If we consider the index as a database in the SQL world, the mapping is similar to the table definition.

Getting ready

You need a working ElasticSearch cluster, a test index (refer to the Creating an index recipe in Chapter 4, Standard Operations), and basic knowledge of JSON.

How to do it...

For explicit mapping creation, we will perform the following steps:

  1. You can explicitly create a mapping by adding a new element in ElasticSearch.

    On bash:

    #create an index
    curl -XPUT http://127.0.0.1:9200/test
    #{"ok":true,"acknowledged":true}
    
    #put a record
    curl -XPUT http://127.0.0.1:9200/test/mytype/1 -d '{"name":"Paul", "age":35}'
    # {"ok":true,"_index":"test","_type":"mytype","_id":"1","_version":1}
    
    #get the mapping and pretty print it
    curl –XGET http://127.0.0.1:9200/test/mytype/_mapping?pretty=true
    
  2. The result mapping auto-created by ElasticSearch should be as follows:
    {
      "mytype" : {
        "properties" : {
          "age" : {
            "type" : "long"
          },
          "name" : {
            "type" : "string"
          }
        }
      }
    }

How it works...

The first command line creates the test index, decides where to put the document and the type/mapping.

The second command line inserts a document in the index. We'll see the index creation and record indexing in the next chapter.

During the document index phase, ElasticSearch controls if the mytype type exists, otherwise, it creates an empty one.
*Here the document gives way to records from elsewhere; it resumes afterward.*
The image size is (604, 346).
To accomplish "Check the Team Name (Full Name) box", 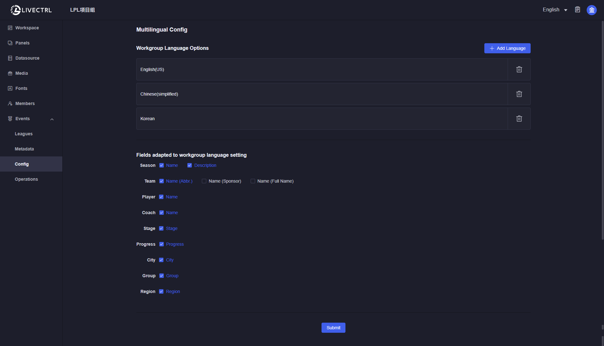I will [253, 181].
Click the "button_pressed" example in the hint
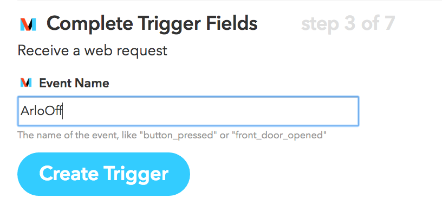 tap(178, 135)
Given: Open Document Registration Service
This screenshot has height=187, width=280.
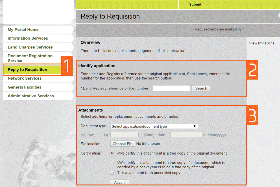Looking at the screenshot, I should click(x=30, y=58).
ElasticSearch reads all the default properties for the field of the mapping and starts to process them as follows:

  • If the field is already present in the mapping and the value of the field is valid, it processes the field
  • If the field is already present in the mapping, but the value of the field is of a different type, it processes the field as a new type, migrating the previous field format in a multifield
  • If the field is not present, it tries to auto-detect the type of field, it updates the mappings (or adding a new field mapping or converting the actual field in a multifield

There's more...

All the document types go in the same Lucene index, so there isn't full separation between them.
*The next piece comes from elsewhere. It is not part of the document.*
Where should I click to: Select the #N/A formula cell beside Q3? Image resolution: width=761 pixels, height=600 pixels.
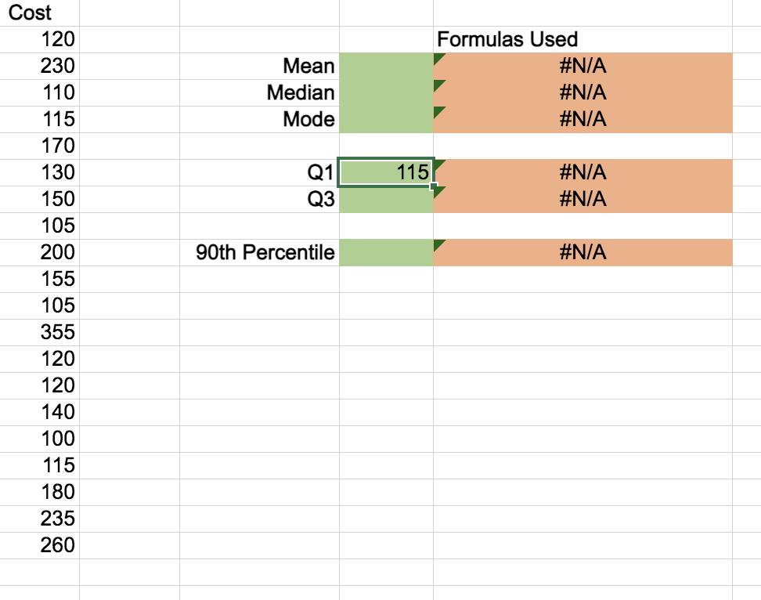coord(582,200)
Every document has a unique identifier called UID, stored in the special uid field of the document. It's calculated by adding the type of document to the _id field.

The _id field can be provided at index time or can be assigned automatically by ElasticSearch if it's missing.

ElasticSearch transparently manages the propagation of a type mapping to all the nodes of a cluster, so that all the shards are aligned to processes of that particular type.